TEXTO EXTRAÍDO:
━━━━━━━━━━━━━━━━━━━━━━━━━━━━━━
OPINIÃO

O princípio da Incerteza

1 - A primeira impressão deixada pelo acórdão do Tribunal Constitucional que declarou a inconstitucionalidade das disposições da Lei do Orçamento de Estado de 2012 que confiscavam os subsídios de férias e de Natal aos trabalhadores no exercício de funções públicas e aos pensionistas, quer do regime geral de Segurança Social, quer da Caixa Geral de Aposentações, é uma impressão favorável.
Aqueles que, como é o meu caso, têm da democracia liberal uma noção mais ligada ao respeito pelos procedimentos e pelas formalidades do que à consideração pela substância, não podem deixar de sentir uma certa e justa euforia pela constatação de que, na realidade, em Portugal funciona o sistema de freios e contrapesos que, neste tipo de regime, se destina a limitar o poder dos governos e a sua tendência para o arbítrio.
Como diziam os clássicos, se é certo que todo o poder corrompe, o poder absoluto corrompe absolutamente.
Neste sentido, corrupção não é apenas a venalidade: é também o excesso, isto é, o exercício do poder que ultrapassa os limites do mandato conferido pelo Povo.
O voto não legitima tudo – limita-se a habilitar o Governo a governar dentro dos limites da Constituição e no respeito pela lei.
Por isso, quando uma instituição que integre o acervo constitucional surge a impor ao poder executivo limites às suas decisões, ao ponto de as revogar, este simples facto, independentemente da razão substancial da sindicância, representa só por si um sinal de saúde democrática.
━━━━━━━━━━━━━━━━━━━━━━━━━━━━━━
TAREFAS A REALIZAR:
1 - Responda, com base no artigo de opinião acima, a cada alínea numa linha própria:
(a) De que ano é a Lei do Orçamento de Estado cujas disposições foram declaradas inconstitucionais?
(b) Que subsídios essas disposições confiscavam?
(c) Segundo o autor, para que habilita o voto o Governo?
2 - Explique, em uma a três frases, por que razão o artigo de opinião acima considera um sinal de saúde democrática que uma instituição constitucional imponha limites às decisões do poder executivo.
3 - Enumere todos os grupos de pessoas a quem, segundo o artigo de opinião acima, as disposições da Lei do Orçamento de Estado confiscavam os subsídios.

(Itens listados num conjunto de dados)
━━━━━━━━━━━━━━━━━━━━━━━━━━━━━━
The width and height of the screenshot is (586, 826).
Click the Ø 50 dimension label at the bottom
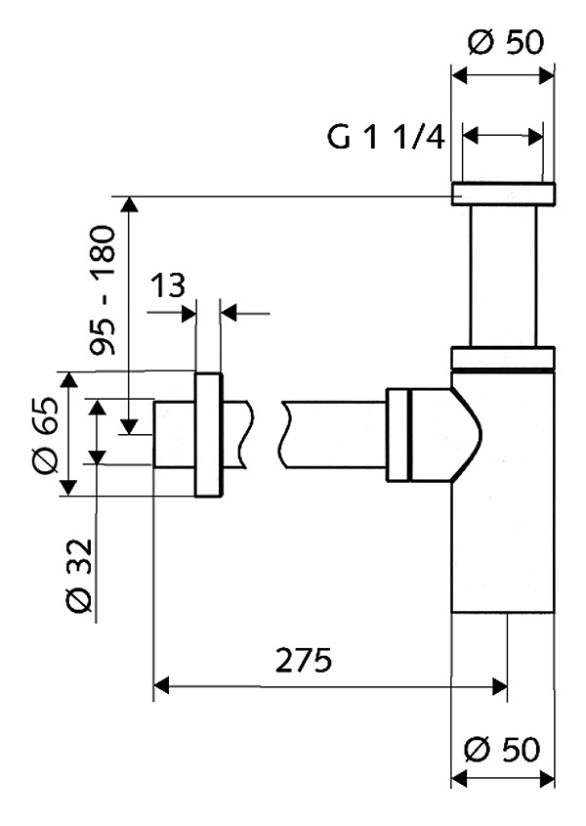tap(504, 750)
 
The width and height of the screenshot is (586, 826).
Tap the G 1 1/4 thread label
tap(386, 137)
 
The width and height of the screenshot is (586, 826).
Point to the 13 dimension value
tap(169, 286)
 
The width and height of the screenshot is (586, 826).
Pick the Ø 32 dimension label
tap(81, 577)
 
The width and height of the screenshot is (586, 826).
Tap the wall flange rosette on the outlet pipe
tap(208, 434)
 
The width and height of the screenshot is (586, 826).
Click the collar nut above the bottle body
tap(503, 358)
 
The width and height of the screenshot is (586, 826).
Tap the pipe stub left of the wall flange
tap(174, 434)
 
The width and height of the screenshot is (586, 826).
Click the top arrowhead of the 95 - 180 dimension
tap(128, 203)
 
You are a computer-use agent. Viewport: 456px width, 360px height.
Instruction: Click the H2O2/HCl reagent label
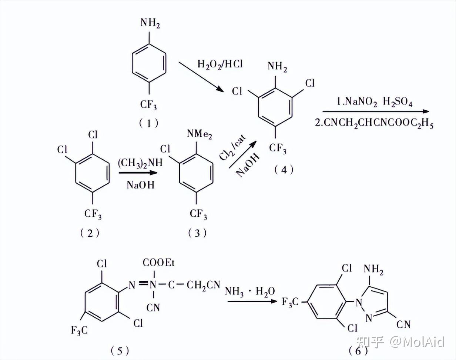point(220,64)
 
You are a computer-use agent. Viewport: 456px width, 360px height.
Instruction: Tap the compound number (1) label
point(149,123)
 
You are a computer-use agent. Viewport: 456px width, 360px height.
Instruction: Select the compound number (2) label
point(90,233)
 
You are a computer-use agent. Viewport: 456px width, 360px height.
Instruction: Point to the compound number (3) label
point(197,233)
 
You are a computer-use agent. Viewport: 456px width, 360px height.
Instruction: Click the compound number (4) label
point(284,169)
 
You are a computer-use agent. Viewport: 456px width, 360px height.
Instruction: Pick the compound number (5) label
━━━━━━━━━━━━━━━━━━━━━━━━━━━━━━
RESPOSTAS DADAS:
1 -
(a) De 2012.
(b) Os subsídios de férias e de Natal.
(c) Para governar dentro dos limites da Constituição e no respeito pela lei.

2 - Porque o voto não legitima tudo: apenas habilita o Governo a governar dentro dos limites da Constituição e no respeito pela lei. Por isso, quando uma instituição do acervo constitucional limita ou revoga decisões do executivo, esse facto representa, só por si, um sinal de saúde democrática, independentemente da razão substancial da sindicância.

3 -
- Trabalhadores no exercício de funções públicas
- Pensionistas do regime geral de Segurança Social
- Pensionistas da Caixa Geral de Aposentações